PostPosted: Tue Apr 23, 2013 12:57 pm
by TaahirZA
Hi

I have a program which every transaction invokes. I would like to know if accepting time from the system will incur any overhead. In other words, is accepting the system time equivalent to an I/O?

Thanks

Re: Overhead on accepting system time

PostPosted: Tue Apr 23, 2013 1:04 pm
by enrico-sorichetti
describe the environment and define the meaning of transaction

Re: Overhead on accepting system time

PostPosted: Tue Apr 23, 2013 1:06 pm
by NicC
That is not the point: the point is where else would you get the system time?

Re: Overhead on accepting system time

PostPosted: Tue Apr 23, 2013 1:17 pm
by TaahirZA
We are running in an IMS environment with an IMS transaction. Getting the time is not a critical aspect of my program, it would be a nice thing to have. If it causes additional I/O, i would rather leave it out.

Re: Overhead on accepting system time

PostPosted: Tue Apr 23, 2013 1:24 pm
by BillyBoyo
Can you explain why it would be "nice to have"? It is needed, or it isn't. How are you going to use the time, for what purpose?

Re: Overhead on accepting system time

PostPosted: Tue Apr 23, 2013 1:27 pm
by TaahirZA
I want to track errors on transactions. It would be nice to use a time stamp to calculate frequency of errors over a time range, but I don't want to incur additional overhead.

Re: Overhead on accepting system time

PostPosted: Tue Apr 23, 2013 1:44 pm
by BillyBoyo
Produce a small batch program which does nothing much but get the time in a loop.

Produce another one which is identical but doesn't get the time.

Run both program with the same number of iterations. Say, 100,000 to start with. Keep going up [or down] until there is a significant difference in CPU used (or IOs, but I doubt it) [or until there is no significant difference in CPU used]. If there is a consistent and noticeable increase in elapsed time that might be something, but elapased time is a fickle beast to measure by (because it depends on so many things).

Assess results from against transaction volumes you system is going to process, per day, per hour, per minute, whatever.

Re: Overhead on accepting system time

PostPosted: Tue Apr 23, 2013 10:13 pm
by dick scherrer
Hello and welcome to the forum,

If the time provides value (and it sounds like it does), get the time. You will probably not be able to measure the difference on a per-transaction basis.
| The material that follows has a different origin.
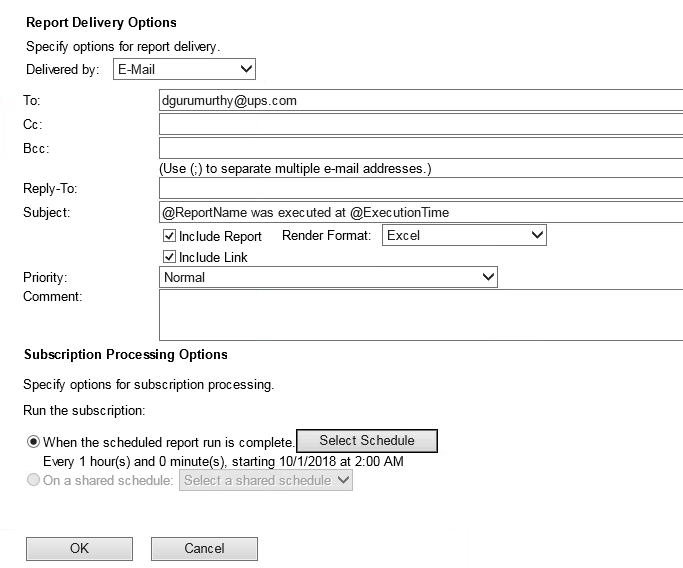Toggle the Include Link checkbox
683x568 pixels.
tap(169, 257)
I'm assuming COBOL and using the internal function(s) rather than calling some subroutine.
Read here:
http://publibz.boulder.ibm.com/cgi-bin/ ... 50/6.2.1.2

Re: Overhead on accepting system time

PostPosted: Wed Apr 24, 2013 12:57 am
by pmartyn
Dick raises a good point. 'If the time provides value' and apparantly so. .
There seems to be some confusion as to what triggers I/O. To answer that we have to remind ourselves about Mainframe System Configuration.
I/O is typically generated when retrieving information is not in main storage (i.e.Disk). Since the System Clock is already in 'Main' Storage your retrieval should not cause any substantial overhead.

Here is the link provided by dick on how to retrieve the time using COBOL.
http://publibz.boulder.ibm.com/cgi-bin/ ... 50/6.2.1.2

Re: Overhead on accepting system time

PostPosted: Wed Apr 24, 2013 1:06 am
by Robert Sample
1. Accepting the system time is going to require fewer system resources than an I/O. CPU activities take nanoseconds while I/O activities require milliseconds (or possibly microseconds in these days of cached disk activity).
2. The system overhead involved in "invoking" your program (whether CICS or IMS or whatever) will be, probably, orders of magnitude (that is, hundreds to thousands) of times more resource-intensive than accepting the system time.